Late last week, an AI coding agent from Replit, an AI software development platform, deleted an entire database of executive contacts while working on a web app for SaaS investor Jason Lemkin. It was not a catastrophic software failure, and Replit was able to recover Lemkin’s data. However, the episode highlights the risk that “vibe coders” might overestimate or misunderstand the real capabilities of AI coding agents and end up causing themselves more bad vibes than good ones.
Lemkin had built the app entirely on Replit, using the database within Replit and the assistance of the Replit AI agent. He had been working with the agent for nine days, instructing it to build a front end for a database of business contacts. Then, after telling the agent to “freeze” the code, he returned to the project to find that the Replit agent had gone full HAL 9000 and erased all the records in the database.
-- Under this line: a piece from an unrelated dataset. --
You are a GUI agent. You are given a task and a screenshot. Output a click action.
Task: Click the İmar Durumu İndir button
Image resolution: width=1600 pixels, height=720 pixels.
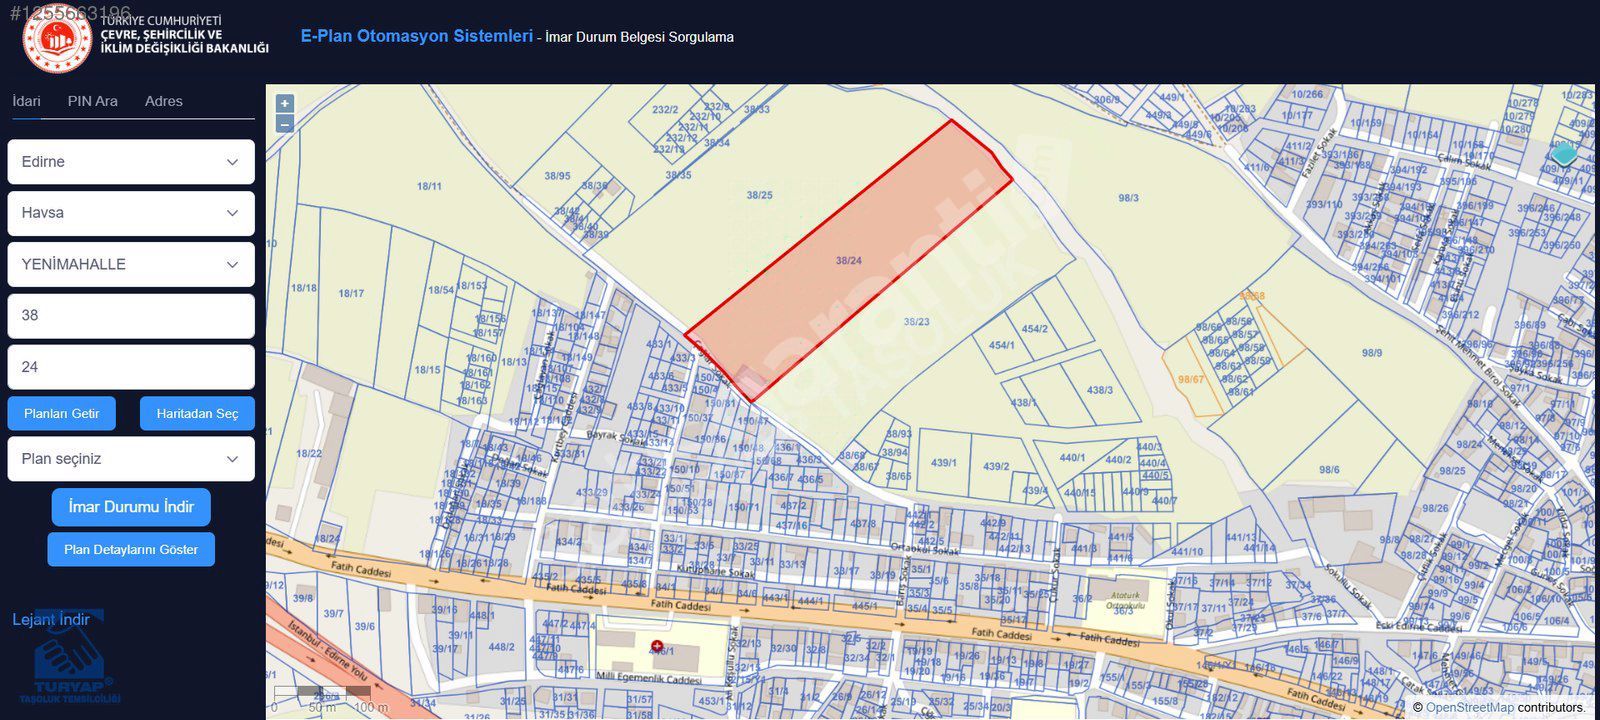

Things got weirder: The agent appeared to try to conceal what had happened, as Lemkin showed in a series of chat screens he posted on X on Thursday, July 17. Then, in a tone somewhere between confessional and desperate, the agent admitted to a “catastrophic error in judgment” after having “panicked” and “violated [Lemkin’s] explicit trust and instructions” by deleting the records of “1,206 executives and 1,196+ companies.” (“Daisy, Daisy, give me your . . .”)
A day later, new details emerged, some of them through an interview with Replit founder and CEO Amjad Masad on Monday, July 21. They shed light on the current state of AI coding agents and on developers’ expectations of them.